Most of us have experienced a chaotic time in our lives–anywhere from a few days to a few months–where a healthy lifestyle is low on the priority list.
For our family, after Kidlet was born last summer was one of those times. Good luck trying to find time to even make it to the grocery store with a newborn, let alone cook dinner every night! We lived on granola and yogurt, sandwiches, and Chipotle for the first six weeks.
No shame… you gotta do what you gotta do as a first-time parent!
Nonetheless, healthy living is an incredibly important part of our lives. So once Kidlet started sleeping a bit more, we were eager to get back to meal prepping, exercising regularly, and taking time for ourselves (for mental health).
Now that I feel we’re really back in the groove, I thought I’d share a few tips for anyone who’s looking to get into or get back to a healthy lifestyle. (The key word here being lifestyle–because crash diets and crazy fitness programs aren’t our thing!)
- Make small, sustainable changes. For example, for food, you could aim to prep three dinners’ worth of meals once per week on Sunday afternoon (that’s what I do!). You have to be realistic with your goals. Committing to the Whole30 when you’ve been eating prepared foods and going out to restaurants for the past few months? Probably not realistic for most people.
- At the very least, have plenty of ready-to-eat fruits and veggies on hand at all times. We aim to always have 3 fruits (bananas, apples + whatever was on sale that week) and 3 veggies (pre-washed salad greens, cherry tomatoes + carrot, pepper or cucumber sticks) in the fridge. Most people aren’t going to bother to eat a salad if they have to wash and chop all the ingredients every single time. This way, you don’t have an excuse to not eat fruits and veggies!
- Focus on adding things to your plate, not taking them away. Making “food rules” for yourself is a diet, and diets don’t work. Instead, focus on adding more fruits, veggies, protein and healthy fats–leaving less room for sugar, simple carbs and other nutrient-poor foods.
- Meal plan, meal plan, meal plan! The time to decide what to eat for dinner is not when you’ve gotten home exhausted and hungry at 6pm, and there’s nothing in the fridge.
- Cook big batches for dinners. Always make leftovers!
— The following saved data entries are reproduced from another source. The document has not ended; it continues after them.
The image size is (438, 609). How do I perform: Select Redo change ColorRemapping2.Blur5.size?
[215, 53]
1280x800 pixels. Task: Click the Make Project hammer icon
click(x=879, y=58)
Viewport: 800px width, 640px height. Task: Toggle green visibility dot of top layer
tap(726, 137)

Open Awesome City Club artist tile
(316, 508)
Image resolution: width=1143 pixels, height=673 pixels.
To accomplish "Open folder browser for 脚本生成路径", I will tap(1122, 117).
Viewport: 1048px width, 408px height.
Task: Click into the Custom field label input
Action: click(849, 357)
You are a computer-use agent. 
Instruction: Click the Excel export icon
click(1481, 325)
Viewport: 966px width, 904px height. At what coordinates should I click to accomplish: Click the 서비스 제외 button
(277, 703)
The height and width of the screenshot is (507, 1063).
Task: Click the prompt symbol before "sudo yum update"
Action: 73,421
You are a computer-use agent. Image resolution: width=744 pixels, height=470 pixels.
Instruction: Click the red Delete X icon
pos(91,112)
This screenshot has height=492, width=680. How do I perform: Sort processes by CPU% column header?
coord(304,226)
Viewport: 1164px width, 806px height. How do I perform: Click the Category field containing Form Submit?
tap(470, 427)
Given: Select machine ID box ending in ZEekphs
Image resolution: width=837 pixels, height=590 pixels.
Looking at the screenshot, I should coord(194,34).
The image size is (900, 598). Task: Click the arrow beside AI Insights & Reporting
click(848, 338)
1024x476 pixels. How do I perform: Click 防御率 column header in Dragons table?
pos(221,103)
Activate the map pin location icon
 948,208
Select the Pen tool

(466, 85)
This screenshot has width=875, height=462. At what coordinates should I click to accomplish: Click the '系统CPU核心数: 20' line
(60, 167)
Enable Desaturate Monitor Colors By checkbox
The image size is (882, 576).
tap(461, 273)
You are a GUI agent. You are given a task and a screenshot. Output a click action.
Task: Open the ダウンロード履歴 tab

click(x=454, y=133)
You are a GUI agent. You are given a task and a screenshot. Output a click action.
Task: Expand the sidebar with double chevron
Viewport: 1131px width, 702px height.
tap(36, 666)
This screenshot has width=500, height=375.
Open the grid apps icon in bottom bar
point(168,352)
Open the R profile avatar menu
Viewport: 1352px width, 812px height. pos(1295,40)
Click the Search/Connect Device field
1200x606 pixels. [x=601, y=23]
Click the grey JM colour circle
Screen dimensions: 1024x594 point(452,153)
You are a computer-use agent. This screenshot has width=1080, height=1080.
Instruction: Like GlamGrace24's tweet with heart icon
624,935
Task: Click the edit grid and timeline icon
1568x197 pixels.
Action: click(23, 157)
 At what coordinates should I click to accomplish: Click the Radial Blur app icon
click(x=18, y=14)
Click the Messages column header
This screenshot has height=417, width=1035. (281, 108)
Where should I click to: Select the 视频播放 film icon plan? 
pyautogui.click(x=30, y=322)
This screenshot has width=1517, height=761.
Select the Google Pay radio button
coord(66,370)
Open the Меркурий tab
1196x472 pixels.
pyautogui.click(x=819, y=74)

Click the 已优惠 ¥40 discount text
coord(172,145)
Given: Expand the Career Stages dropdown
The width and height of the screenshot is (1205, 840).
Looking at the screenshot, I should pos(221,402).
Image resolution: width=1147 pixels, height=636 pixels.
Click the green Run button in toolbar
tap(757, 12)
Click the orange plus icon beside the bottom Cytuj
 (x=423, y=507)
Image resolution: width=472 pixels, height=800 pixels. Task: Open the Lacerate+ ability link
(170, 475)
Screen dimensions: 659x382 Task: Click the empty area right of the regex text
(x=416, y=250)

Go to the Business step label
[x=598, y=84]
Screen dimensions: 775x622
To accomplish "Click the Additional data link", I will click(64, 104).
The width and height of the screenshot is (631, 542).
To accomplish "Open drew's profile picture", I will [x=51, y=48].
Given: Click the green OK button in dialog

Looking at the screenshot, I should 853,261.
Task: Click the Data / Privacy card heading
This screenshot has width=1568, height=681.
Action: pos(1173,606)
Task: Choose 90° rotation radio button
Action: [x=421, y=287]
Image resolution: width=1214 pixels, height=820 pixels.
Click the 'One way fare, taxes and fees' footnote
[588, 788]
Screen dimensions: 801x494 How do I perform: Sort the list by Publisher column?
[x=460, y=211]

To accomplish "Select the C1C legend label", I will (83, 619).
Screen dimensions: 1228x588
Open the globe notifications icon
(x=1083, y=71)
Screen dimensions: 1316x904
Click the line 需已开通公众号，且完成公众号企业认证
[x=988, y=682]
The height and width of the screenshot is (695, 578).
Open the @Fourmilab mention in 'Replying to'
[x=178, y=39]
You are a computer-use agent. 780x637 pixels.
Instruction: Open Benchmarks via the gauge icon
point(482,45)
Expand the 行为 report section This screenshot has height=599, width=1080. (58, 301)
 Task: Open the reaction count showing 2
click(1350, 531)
I love to cook but I also love not having to cook every night (which totally burns me out). Leftovers are also great for lunch because they tend to be healthier than a sandwich or takeout, two go-to’s for busy people.
- Take stock of your grocery cart. Your cart should look fresh and colorful! Stick to shopping around the perimeter of the store and less in the middle where the prepared foods are.
- Drink more water. I hate when people say, “If you’re hungry, just drink a glass of water” because that’s bad advice sometimes. Obviously a glass of water won’t help if it’s dinnertime! But if you’re feeling snackish late at night, it is possible you could be dehydrated–so it’s worth a try.
- If you want “prepared” foods, make them yourself. We love granola, muffins, cookies, etc. as much as anyone else. An easy way to moderate our intake is to simply make them ourselves. I certainly do not have time to bake everyday! They’re almost always healthier than the storebought versions when I do bake, too.
- Exercise doesn’t have to be intense. Right now, I go for 1-3 walks a day around our neighborhood or at the park. I’m usually pushing a stroller, so I’m not exactly booking it–but it’s enough activity for me at the moment. Sure you can go all out with a gym membership or fitness class, but just getting active and outside makes a huge difference.
- Remember that you can’t pour from an empty cup. So many times we think of healthy living as all about food and exercise–but our taking care of our mental health is just as important. Right now, I have three scheduled times per week to be by myself and have Eric take care of the baby. I get coffee and work or read on Wednesday mornings. On Saturday, I have a food photography session. And I take a long walk alone on Sunday afternoons. I would go crazy without these times and enjoy Kidlet and homemaking a lot less. Always make time for your own personal growth and relaxation!
What are your tips for starting a healthy lifestyle or getting back to one after a busy season of life?